● PROBLEM:
Copy out all the records exactly.

EXERCISE MATERIALS: Begin

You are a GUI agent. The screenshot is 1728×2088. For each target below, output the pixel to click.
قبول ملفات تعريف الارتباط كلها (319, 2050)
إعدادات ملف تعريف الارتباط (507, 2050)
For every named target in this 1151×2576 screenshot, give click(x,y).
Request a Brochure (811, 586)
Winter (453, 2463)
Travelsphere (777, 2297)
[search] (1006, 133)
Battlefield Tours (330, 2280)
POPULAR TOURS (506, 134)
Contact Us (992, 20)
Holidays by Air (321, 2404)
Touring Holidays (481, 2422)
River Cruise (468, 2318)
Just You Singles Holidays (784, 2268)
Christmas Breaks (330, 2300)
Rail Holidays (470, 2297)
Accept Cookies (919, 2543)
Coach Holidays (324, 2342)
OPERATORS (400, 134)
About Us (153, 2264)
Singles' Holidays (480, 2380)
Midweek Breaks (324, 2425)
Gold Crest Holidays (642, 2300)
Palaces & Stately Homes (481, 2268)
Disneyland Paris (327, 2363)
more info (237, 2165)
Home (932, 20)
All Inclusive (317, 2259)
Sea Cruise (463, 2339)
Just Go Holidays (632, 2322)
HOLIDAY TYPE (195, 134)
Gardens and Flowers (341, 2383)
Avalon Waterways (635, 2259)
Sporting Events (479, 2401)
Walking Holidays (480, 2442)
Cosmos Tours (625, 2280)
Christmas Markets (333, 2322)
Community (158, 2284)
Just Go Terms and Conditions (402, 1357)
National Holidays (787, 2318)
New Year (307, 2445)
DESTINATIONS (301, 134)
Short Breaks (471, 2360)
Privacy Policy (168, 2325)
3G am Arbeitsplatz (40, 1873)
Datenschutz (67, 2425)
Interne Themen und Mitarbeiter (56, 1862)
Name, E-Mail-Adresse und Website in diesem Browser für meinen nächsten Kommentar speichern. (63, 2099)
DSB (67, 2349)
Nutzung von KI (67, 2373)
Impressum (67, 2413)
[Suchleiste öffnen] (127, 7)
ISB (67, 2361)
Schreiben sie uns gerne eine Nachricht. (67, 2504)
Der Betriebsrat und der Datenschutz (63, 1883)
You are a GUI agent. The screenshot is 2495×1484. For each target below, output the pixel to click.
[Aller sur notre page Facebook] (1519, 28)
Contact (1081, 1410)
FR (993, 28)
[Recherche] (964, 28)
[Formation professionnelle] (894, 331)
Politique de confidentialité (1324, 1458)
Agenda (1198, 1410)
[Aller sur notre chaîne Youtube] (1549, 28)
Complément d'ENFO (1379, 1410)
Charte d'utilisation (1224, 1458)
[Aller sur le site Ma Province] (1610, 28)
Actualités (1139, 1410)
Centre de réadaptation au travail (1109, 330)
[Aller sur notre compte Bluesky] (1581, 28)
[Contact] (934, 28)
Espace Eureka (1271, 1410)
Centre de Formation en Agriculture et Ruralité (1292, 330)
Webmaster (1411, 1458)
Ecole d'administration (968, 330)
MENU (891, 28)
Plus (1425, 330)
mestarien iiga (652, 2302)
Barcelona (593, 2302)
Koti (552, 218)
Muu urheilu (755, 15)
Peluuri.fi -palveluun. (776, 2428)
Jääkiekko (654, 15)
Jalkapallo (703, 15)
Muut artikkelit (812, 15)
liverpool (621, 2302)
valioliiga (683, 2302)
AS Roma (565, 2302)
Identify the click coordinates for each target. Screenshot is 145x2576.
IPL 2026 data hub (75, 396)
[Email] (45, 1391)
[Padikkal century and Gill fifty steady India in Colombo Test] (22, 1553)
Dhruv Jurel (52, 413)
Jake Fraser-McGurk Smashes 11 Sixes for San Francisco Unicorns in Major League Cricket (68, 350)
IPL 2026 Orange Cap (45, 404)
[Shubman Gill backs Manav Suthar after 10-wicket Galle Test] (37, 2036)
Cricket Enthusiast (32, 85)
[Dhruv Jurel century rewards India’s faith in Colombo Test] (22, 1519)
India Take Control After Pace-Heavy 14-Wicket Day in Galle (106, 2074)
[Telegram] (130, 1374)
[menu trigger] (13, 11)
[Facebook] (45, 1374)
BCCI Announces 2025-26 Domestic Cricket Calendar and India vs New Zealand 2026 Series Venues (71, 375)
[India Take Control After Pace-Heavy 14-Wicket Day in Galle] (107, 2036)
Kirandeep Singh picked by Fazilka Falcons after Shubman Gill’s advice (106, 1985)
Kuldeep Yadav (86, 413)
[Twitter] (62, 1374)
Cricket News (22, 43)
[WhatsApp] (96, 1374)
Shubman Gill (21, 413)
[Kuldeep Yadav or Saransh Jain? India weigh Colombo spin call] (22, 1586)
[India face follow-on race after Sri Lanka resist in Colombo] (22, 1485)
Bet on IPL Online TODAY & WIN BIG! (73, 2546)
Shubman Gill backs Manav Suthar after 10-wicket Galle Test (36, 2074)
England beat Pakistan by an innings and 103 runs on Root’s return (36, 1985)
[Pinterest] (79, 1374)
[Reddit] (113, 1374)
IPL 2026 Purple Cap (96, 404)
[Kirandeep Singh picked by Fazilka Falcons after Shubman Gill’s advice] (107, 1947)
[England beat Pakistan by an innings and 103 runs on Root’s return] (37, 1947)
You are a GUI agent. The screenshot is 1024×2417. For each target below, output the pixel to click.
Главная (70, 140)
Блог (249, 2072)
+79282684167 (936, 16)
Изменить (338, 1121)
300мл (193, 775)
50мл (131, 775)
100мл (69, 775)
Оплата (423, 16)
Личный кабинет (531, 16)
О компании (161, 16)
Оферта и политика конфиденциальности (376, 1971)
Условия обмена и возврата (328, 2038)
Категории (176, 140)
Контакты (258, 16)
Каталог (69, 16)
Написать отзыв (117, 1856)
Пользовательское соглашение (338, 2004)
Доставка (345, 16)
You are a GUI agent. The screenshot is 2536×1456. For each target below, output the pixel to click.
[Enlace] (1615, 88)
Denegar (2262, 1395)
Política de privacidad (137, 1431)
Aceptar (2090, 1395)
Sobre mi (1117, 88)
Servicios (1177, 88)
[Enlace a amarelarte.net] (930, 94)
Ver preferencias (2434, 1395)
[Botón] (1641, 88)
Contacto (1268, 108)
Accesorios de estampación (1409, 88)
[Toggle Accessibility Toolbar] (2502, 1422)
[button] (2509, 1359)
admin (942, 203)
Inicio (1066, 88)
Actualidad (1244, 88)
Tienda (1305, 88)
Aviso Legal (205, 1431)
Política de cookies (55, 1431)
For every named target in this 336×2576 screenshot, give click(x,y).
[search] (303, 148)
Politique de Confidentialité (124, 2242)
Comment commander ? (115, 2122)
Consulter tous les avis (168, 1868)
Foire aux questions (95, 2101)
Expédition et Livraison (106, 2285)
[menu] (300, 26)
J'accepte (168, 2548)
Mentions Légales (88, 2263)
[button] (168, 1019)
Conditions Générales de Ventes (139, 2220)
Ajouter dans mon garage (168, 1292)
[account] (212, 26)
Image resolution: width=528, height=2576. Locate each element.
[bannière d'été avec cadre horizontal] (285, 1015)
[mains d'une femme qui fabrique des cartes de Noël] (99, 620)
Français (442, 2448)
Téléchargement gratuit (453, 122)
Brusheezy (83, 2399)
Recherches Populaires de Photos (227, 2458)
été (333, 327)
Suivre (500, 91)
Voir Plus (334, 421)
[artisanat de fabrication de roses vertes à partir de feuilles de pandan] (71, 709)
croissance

EXERCISE MATERIALS: End

● SOLUTION:
You are a GUI agent. The screenshot is 1728×2088. For each target below, output the pixel to click.
قبول ملفات تعريف الارتباط كلها (319, 2050)
إعدادات ملف تعريف الارتباط (507, 2050)
For every named target in this 1151×2576 screenshot, give click(x,y).
Request a Brochure (811, 586)
Winter (453, 2463)
Travelsphere (777, 2297)
[search] (1006, 133)
Battlefield Tours (330, 2280)
POPULAR TOURS (506, 134)
Contact Us (992, 20)
Holidays by Air (321, 2404)
Touring Holidays (481, 2422)
River Cruise (468, 2318)
Just You Singles Holidays (784, 2268)
Christmas Breaks (330, 2300)
Rail Holidays (470, 2297)
Accept Cookies (919, 2543)
Coach Holidays (324, 2342)
OPERATORS (400, 134)
About Us (153, 2264)
Singles' Holidays (480, 2380)
Midweek Breaks (324, 2425)
Gold Crest Holidays (642, 2300)
Palaces & Stately Homes (481, 2268)
Disneyland Paris (327, 2363)
more info (237, 2165)
Home (932, 20)
All Inclusive (317, 2259)
Sea Cruise (463, 2339)
Just Go Holidays (632, 2322)
HOLIDAY TYPE (195, 134)
Gardens and Flowers (341, 2383)
Avalon Waterways (635, 2259)
Sporting Events (479, 2401)
Walking Holidays (480, 2442)
Cosmos Tours (625, 2280)
Christmas Markets (333, 2322)
Community (158, 2284)
Just Go Terms and Conditions (402, 1357)
National Holidays (787, 2318)
New Year (307, 2445)
DESTINATIONS (301, 134)
Short Breaks (471, 2360)
Privacy Policy (168, 2325)
3G am Arbeitsplatz (40, 1873)
Datenschutz (67, 2425)
Interne Themen und Mitarbeiter (56, 1862)
Name, E-Mail-Adresse und Website in diesem Browser für meinen nächsten Kommentar speichern. (63, 2099)
DSB (67, 2349)
Nutzung von KI (67, 2373)
Impressum (67, 2413)
[Suchleiste öffnen] (127, 7)
ISB (67, 2361)
Schreiben sie uns gerne eine Nachricht. (67, 2504)
Der Betriebsrat und der Datenschutz (63, 1883)
You are a GUI agent. The screenshot is 2495×1484. For each target below, output the pixel to click.
[Aller sur notre page Facebook] (1519, 28)
Contact (1081, 1410)
FR (993, 28)
[Recherche] (964, 28)
[Formation professionnelle] (894, 331)
Politique de confidentialité (1324, 1458)
Agenda (1198, 1410)
[Aller sur notre chaîne Youtube] (1549, 28)
Complément d'ENFO (1379, 1410)
Charte d'utilisation (1224, 1458)
[Aller sur le site Ma Province] (1610, 28)
Actualités (1139, 1410)
Centre de réadaptation au travail (1109, 330)
[Aller sur notre compte Bluesky] (1581, 28)
[Contact] (934, 28)
Espace Eureka (1271, 1410)
Centre de Formation en Agriculture et Ruralité (1292, 330)
Webmaster (1411, 1458)
Ecole d'administration (968, 330)
MENU (891, 28)
Plus (1425, 330)
mestarien iiga (652, 2302)
Barcelona (593, 2302)
Koti (552, 218)
Muu urheilu (755, 15)
Peluuri.fi -palveluun. (776, 2428)
Jääkiekko (654, 15)
Jalkapallo (703, 15)
Muut artikkelit (812, 15)
liverpool (621, 2302)
valioliiga (683, 2302)
AS Roma (565, 2302)
Identify the click coordinates for each target. Screenshot is 145x2576.
IPL 2026 data hub (75, 396)
[Email] (45, 1391)
[Padikkal century and Gill fifty steady India in Colombo Test] (22, 1553)
Dhruv Jurel (52, 413)
Jake Fraser-McGurk Smashes 11 Sixes for San Francisco Unicorns in Major League Cricket (68, 350)
IPL 2026 Orange Cap (45, 404)
[Shubman Gill backs Manav Suthar after 10-wicket Galle Test] (37, 2036)
Cricket Enthusiast (32, 85)
[Dhruv Jurel century rewards India’s faith in Colombo Test] (22, 1519)
India Take Control After Pace-Heavy 14-Wicket Day in Galle (106, 2074)
[Telegram] (130, 1374)
[menu trigger] (13, 11)
[Facebook] (45, 1374)
BCCI Announces 2025-26 Domestic Cricket Calendar and India vs New Zealand 2026 Series Venues (71, 375)
[India Take Control After Pace-Heavy 14-Wicket Day in Galle] (107, 2036)
Kirandeep Singh picked by Fazilka Falcons after Shubman Gill’s advice (106, 1985)
Kuldeep Yadav (86, 413)
[Twitter] (62, 1374)
Cricket News (22, 43)
[WhatsApp] (96, 1374)
Shubman Gill (21, 413)
[Kuldeep Yadav or Saransh Jain? India weigh Colombo spin call] (22, 1586)
[India face follow-on race after Sri Lanka resist in Colombo] (22, 1485)
Bet on IPL Online TODAY & WIN BIG! (73, 2546)
Shubman Gill backs Manav Suthar after 10-wicket Galle Test (36, 2074)
England beat Pakistan by an innings and 103 runs on Root’s return (36, 1985)
[Pinterest] (79, 1374)
[Reddit] (113, 1374)
IPL 2026 Purple Cap (96, 404)
[Kirandeep Singh picked by Fazilka Falcons after Shubman Gill’s advice] (107, 1947)
[England beat Pakistan by an innings and 103 runs on Root’s return] (37, 1947)
You are a GUI agent. The screenshot is 1024×2417. For each target below, output the pixel to click.
Главная (70, 140)
Блог (249, 2072)
+79282684167 (936, 16)
Изменить (338, 1121)
300мл (193, 775)
50мл (131, 775)
100мл (69, 775)
Оплата (423, 16)
Личный кабинет (531, 16)
О компании (161, 16)
Оферта и политика конфиденциальности (376, 1971)
Условия обмена и возврата (328, 2038)
Категории (176, 140)
Контакты (258, 16)
Каталог (69, 16)
Написать отзыв (117, 1856)
Пользовательское соглашение (338, 2004)
Доставка (345, 16)
You are a GUI agent. The screenshot is 2536×1456. For each target below, output the pixel to click.
[Enlace] (1615, 88)
Denegar (2262, 1395)
Política de privacidad (137, 1431)
Aceptar (2090, 1395)
Sobre mi (1117, 88)
Servicios (1177, 88)
[Enlace a amarelarte.net] (930, 94)
Ver preferencias (2434, 1395)
[Botón] (1641, 88)
Contacto (1268, 108)
Accesorios de estampación (1409, 88)
[Toggle Accessibility Toolbar] (2502, 1422)
[button] (2509, 1359)
admin (942, 203)
Inicio (1066, 88)
Actualidad (1244, 88)
Tienda (1305, 88)
Aviso Legal (205, 1431)
Política de cookies (55, 1431)
For every named target in this 336×2576 screenshot, give click(x,y).
[search] (303, 148)
Politique de Confidentialité (124, 2242)
Comment commander ? (115, 2122)
Consulter tous les avis (168, 1868)
Foire aux questions (95, 2101)
Expédition et Livraison (106, 2285)
[menu] (300, 26)
J'accepte (168, 2548)
Mentions Légales (88, 2263)
[button] (168, 1019)
Conditions Générales de Ventes (139, 2220)
Ajouter dans mon garage (168, 1292)
[account] (212, 26)
Image resolution: width=528, height=2576. Locate each element.
[bannière d'été avec cadre horizontal] (285, 1015)
[mains d'une femme qui fabrique des cartes de Noël] (99, 620)
Français (442, 2448)
Téléchargement gratuit (453, 122)
Brusheezy (83, 2399)
Recherches Populaires de Photos (227, 2458)
été (333, 327)
Suivre (500, 91)
Voir Plus (334, 421)
[artisanat de fabrication de roses vertes à partir de feuilles de pandan] (71, 709)
croissance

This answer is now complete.